# Problem
What is needed is an exact copy of every entry below.

START The records

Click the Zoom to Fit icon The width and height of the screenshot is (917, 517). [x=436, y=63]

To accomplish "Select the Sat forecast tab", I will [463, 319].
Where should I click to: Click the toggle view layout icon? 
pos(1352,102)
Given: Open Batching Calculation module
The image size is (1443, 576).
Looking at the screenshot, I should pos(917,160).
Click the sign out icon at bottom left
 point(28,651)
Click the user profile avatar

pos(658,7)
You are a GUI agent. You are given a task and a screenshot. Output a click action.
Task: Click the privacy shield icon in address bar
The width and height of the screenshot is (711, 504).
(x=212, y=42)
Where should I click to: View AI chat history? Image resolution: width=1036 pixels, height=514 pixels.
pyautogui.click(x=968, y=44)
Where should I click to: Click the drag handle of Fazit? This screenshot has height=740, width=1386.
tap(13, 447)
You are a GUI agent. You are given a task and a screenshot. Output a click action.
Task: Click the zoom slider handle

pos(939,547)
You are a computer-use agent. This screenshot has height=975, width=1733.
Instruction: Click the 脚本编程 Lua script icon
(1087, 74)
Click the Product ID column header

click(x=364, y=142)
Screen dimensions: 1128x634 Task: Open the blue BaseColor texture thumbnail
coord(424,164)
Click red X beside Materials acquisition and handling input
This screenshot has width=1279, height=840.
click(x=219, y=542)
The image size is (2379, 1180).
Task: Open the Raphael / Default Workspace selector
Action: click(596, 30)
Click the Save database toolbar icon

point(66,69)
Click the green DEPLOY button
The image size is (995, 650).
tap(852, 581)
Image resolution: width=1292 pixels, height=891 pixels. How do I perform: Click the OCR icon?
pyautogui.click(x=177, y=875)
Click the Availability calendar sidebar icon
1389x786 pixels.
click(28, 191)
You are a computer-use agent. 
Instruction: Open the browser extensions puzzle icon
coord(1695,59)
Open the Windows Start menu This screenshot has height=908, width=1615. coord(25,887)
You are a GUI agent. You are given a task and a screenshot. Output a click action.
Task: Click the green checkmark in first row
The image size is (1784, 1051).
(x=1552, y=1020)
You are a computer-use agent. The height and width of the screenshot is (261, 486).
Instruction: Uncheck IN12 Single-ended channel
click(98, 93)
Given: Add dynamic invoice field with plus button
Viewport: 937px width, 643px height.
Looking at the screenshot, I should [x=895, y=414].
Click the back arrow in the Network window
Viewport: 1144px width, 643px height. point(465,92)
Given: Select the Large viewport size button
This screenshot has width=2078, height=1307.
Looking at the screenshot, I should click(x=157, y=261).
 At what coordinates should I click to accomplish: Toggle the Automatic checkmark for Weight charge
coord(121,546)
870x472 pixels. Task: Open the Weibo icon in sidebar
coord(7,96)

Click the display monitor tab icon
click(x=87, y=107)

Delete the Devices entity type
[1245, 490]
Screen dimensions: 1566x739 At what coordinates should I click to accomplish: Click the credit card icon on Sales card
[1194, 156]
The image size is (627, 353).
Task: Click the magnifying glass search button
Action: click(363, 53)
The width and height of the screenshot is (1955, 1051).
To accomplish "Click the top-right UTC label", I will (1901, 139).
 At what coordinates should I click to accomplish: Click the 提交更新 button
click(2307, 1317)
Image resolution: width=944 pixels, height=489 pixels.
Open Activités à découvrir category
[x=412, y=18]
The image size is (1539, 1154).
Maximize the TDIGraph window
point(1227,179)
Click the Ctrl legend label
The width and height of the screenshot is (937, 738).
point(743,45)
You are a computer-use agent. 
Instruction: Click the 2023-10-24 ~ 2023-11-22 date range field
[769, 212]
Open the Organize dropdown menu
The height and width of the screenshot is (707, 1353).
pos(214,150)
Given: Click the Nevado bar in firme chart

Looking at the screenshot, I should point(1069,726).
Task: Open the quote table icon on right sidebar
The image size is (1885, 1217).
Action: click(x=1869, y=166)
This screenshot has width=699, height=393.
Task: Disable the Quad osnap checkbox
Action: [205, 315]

END The records

# Solution to this exercise
Click the Zoom to Fit icon The width and height of the screenshot is (917, 517). [x=436, y=63]

To accomplish "Select the Sat forecast tab", I will [463, 319].
Where should I click to: Click the toggle view layout icon? 
pos(1352,102)
Given: Open Batching Calculation module
The image size is (1443, 576).
Looking at the screenshot, I should pos(917,160).
Click the sign out icon at bottom left
 point(28,651)
Click the user profile avatar

pos(658,7)
You are a GUI agent. You are given a task and a screenshot. Output a click action.
Task: Click the privacy shield icon in address bar
The width and height of the screenshot is (711, 504).
(x=212, y=42)
Where should I click to: View AI chat history? Image resolution: width=1036 pixels, height=514 pixels.
pyautogui.click(x=968, y=44)
Where should I click to: Click the drag handle of Fazit? This screenshot has height=740, width=1386.
tap(13, 447)
You are a GUI agent. You are given a task and a screenshot. Output a click action.
Task: Click the zoom slider handle

pos(939,547)
You are a computer-use agent. This screenshot has height=975, width=1733.
Instruction: Click the 脚本编程 Lua script icon
(1087, 74)
Click the Product ID column header

click(x=364, y=142)
Screen dimensions: 1128x634 Task: Open the blue BaseColor texture thumbnail
coord(424,164)
Click red X beside Materials acquisition and handling input
This screenshot has width=1279, height=840.
click(x=219, y=542)
The image size is (2379, 1180).
Task: Open the Raphael / Default Workspace selector
Action: click(596, 30)
Click the Save database toolbar icon

point(66,69)
Click the green DEPLOY button
The image size is (995, 650).
tap(852, 581)
Image resolution: width=1292 pixels, height=891 pixels. How do I perform: Click the OCR icon?
pyautogui.click(x=177, y=875)
Click the Availability calendar sidebar icon
1389x786 pixels.
click(28, 191)
You are a computer-use agent. 
Instruction: Open the browser extensions puzzle icon
coord(1695,59)
Open the Windows Start menu This screenshot has height=908, width=1615. coord(25,887)
You are a GUI agent. You are given a task and a screenshot. Output a click action.
Task: Click the green checkmark in first row
The image size is (1784, 1051).
(x=1552, y=1020)
You are a computer-use agent. The height and width of the screenshot is (261, 486).
Instruction: Uncheck IN12 Single-ended channel
click(98, 93)
Given: Add dynamic invoice field with plus button
Viewport: 937px width, 643px height.
Looking at the screenshot, I should [x=895, y=414].
Click the back arrow in the Network window
Viewport: 1144px width, 643px height. point(465,92)
Given: Select the Large viewport size button
This screenshot has width=2078, height=1307.
Looking at the screenshot, I should click(x=157, y=261).
 At what coordinates should I click to accomplish: Toggle the Automatic checkmark for Weight charge
coord(121,546)
870x472 pixels. Task: Open the Weibo icon in sidebar
coord(7,96)

Click the display monitor tab icon
click(x=87, y=107)

Delete the Devices entity type
[1245, 490]
Screen dimensions: 1566x739 At what coordinates should I click to accomplish: Click the credit card icon on Sales card
[1194, 156]
The image size is (627, 353).
Task: Click the magnifying glass search button
Action: click(363, 53)
The width and height of the screenshot is (1955, 1051).
To accomplish "Click the top-right UTC label", I will (1901, 139).
 At what coordinates should I click to accomplish: Click the 提交更新 button
click(2307, 1317)
Image resolution: width=944 pixels, height=489 pixels.
Open Activités à découvrir category
[x=412, y=18]
The image size is (1539, 1154).
Maximize the TDIGraph window
point(1227,179)
Click the Ctrl legend label
The width and height of the screenshot is (937, 738).
point(743,45)
You are a computer-use agent. 
Instruction: Click the 2023-10-24 ~ 2023-11-22 date range field
[769, 212]
Open the Organize dropdown menu
The height and width of the screenshot is (707, 1353).
pos(214,150)
Given: Click the Nevado bar in firme chart

Looking at the screenshot, I should point(1069,726).
Task: Open the quote table icon on right sidebar
The image size is (1885, 1217).
Action: click(x=1869, y=166)
This screenshot has width=699, height=393.
Task: Disable the Quad osnap checkbox
Action: [205, 315]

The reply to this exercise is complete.